Probability of a real Saturday post: low

>> Saturday, July 12, 2008

I might have flower pr0n (I prefer to think of it as "borrowing" a page from Michelle's book. That was what I kind of sort of wanted to put up today. I went out to the USNWC trails and took a few pictures, but they're in RAW format and I was playing with the Aperture-priority mode, and I don't know if they're any good or if I'll have to futz with them; and it's almost four p.m. and I'm off to hang out with a friend this evening at five and I kind of wouldn't mind chilling and reading for a bit.

I know: excuses, excuses. But that's how it is. We'll see if the pr0n makes it up tomorrow, or is just too damn blurry for publication.

In the meantime, I'm going to offer a treat and a rank injustice in one fell swoop of embedded video.

The treat: The Zombies, a band that I would describe as the most-overlooked '60s band of all time. To the extent The Zombies are remembered at all, it's for "She's Not There" and "Time Of The Season", a pair of great songs, true, but it's unfair that people rarely look further than that. The Zombies wrote hooks like The Beatles, strutted like The Stones, and thrashed like The Kinks. And weren't really anything like any of those bands. They were originals, kind of ahead of their time, and nobody noticed them that much until they were gone--hell, you could almost call them the '60s answer to The Pixies while flailing around for a comparison (and, like The Pixies, they knew how to milk dynamics in a song).

The injustice: the video I'm embedding is cool, but it's the wrong way to listen to this song.

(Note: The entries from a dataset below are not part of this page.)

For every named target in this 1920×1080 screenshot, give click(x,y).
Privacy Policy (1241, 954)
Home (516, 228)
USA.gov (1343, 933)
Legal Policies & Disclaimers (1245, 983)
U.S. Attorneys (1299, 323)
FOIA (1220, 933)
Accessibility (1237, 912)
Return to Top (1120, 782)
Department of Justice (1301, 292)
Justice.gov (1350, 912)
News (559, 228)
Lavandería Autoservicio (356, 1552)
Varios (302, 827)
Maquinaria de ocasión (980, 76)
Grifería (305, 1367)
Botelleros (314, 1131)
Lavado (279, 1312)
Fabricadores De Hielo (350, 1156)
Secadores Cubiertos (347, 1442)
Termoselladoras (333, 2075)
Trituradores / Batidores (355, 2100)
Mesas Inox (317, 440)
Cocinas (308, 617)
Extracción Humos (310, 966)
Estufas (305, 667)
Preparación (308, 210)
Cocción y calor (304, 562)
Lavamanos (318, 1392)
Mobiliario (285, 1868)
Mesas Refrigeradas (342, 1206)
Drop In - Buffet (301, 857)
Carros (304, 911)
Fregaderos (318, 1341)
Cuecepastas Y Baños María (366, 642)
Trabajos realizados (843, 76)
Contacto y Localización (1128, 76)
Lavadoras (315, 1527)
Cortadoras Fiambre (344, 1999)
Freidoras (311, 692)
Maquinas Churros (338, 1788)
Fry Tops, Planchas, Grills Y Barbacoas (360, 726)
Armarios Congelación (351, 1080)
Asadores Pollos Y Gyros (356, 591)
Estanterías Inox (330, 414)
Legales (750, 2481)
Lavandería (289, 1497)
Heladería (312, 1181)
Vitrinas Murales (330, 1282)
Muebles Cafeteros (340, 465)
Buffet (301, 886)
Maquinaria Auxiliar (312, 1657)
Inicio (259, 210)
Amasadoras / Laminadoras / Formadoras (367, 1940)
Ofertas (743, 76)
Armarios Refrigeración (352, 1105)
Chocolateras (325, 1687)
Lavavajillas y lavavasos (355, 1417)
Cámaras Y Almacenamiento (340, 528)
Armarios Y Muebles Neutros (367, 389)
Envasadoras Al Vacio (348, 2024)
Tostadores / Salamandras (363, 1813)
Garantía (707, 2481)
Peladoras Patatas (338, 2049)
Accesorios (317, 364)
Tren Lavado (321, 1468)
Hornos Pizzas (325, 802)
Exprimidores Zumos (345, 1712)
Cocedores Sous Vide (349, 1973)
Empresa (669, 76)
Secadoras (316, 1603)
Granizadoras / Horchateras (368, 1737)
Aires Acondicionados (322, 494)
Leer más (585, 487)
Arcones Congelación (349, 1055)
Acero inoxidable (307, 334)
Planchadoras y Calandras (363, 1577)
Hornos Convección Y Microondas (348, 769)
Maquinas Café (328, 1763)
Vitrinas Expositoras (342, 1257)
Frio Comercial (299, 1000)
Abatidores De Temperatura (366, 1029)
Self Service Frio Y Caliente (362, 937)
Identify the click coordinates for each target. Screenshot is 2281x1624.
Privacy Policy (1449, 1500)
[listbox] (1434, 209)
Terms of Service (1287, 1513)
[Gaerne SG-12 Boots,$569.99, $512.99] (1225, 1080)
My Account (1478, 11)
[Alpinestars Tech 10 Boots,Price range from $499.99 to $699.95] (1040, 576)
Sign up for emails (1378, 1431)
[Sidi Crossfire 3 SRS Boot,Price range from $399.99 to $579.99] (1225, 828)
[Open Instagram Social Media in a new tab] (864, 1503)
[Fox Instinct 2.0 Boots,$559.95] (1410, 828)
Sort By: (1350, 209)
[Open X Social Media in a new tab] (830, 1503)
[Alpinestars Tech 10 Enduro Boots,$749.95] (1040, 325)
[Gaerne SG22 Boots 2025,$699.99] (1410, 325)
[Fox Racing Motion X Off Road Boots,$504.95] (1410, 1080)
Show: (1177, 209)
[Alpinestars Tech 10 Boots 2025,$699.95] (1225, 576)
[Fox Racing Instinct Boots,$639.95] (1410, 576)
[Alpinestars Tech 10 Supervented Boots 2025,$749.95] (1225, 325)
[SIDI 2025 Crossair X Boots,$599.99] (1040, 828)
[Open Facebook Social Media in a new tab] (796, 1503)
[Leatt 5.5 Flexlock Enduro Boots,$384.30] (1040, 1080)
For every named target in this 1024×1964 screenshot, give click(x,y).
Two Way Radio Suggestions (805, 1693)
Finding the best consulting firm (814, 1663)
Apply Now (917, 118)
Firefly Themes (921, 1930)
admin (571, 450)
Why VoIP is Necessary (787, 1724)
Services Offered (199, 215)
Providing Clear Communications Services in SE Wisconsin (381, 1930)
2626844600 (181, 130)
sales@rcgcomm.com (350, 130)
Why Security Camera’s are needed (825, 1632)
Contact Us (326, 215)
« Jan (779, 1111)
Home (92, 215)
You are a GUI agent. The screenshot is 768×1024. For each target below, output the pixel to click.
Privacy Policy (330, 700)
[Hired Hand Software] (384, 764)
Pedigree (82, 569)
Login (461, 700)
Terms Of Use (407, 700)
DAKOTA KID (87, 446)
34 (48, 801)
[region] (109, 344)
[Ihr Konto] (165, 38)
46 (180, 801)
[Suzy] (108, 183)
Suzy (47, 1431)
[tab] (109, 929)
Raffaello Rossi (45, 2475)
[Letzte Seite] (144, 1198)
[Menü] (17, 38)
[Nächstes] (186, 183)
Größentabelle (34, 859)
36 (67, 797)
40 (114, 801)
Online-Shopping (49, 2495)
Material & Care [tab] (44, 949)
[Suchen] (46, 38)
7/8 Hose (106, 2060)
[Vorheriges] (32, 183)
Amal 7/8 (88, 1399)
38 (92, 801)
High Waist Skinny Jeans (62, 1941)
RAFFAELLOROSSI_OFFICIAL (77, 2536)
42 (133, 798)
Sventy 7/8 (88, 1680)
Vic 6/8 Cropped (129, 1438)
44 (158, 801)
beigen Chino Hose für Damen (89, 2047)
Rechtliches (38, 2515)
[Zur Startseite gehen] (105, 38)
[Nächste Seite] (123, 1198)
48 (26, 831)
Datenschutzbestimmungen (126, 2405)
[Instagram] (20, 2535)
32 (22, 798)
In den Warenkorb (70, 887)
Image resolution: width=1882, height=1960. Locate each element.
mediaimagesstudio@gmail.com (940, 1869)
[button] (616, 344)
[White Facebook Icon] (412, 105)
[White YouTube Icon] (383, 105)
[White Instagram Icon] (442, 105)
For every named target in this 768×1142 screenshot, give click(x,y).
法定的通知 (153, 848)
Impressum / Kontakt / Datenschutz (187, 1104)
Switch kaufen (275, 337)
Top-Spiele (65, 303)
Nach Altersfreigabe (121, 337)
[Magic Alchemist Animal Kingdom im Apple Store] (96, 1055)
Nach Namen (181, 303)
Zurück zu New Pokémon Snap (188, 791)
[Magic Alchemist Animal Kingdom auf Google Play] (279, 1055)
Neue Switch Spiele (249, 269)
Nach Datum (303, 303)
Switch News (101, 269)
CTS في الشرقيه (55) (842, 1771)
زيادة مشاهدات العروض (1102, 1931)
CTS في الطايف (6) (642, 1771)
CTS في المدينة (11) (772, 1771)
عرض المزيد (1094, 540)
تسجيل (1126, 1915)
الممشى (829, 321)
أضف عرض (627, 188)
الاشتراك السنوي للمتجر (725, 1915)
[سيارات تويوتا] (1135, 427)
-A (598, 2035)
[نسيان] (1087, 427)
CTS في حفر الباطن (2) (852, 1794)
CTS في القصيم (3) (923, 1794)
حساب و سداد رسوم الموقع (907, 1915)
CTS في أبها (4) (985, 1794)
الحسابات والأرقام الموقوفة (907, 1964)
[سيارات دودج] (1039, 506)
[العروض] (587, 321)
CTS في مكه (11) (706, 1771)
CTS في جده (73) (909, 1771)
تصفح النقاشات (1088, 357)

What someone on YouTube did, was they took an old 45 of "Leave Me Be", a fantastic song, and filmed the record playing. Which, as far as I'm concerned, is a pretty cool way to share the song. But the way you should really listen to "Leave Me Be" is to take the tune in the format of your choice--vinyl, CD, even MP3--run it through your home stereo or even a car stereo, and crank the shit out of it. Seriously. That semi-whispered croon over the hushed backbeat and surfy, sparse guitar chords should give way to the roar of the organ and shouted chorus in a way that makes the speakers rattle. It's awesome, it's rock and roll, it's something you should try as soon as you can and thank me later.

In fact, that's why I went looking for this song on YouTube. There's no subtext, feel free to not leave me be (and I'm certainly not missing her). The message today is: this is a really cool song. Enjoy!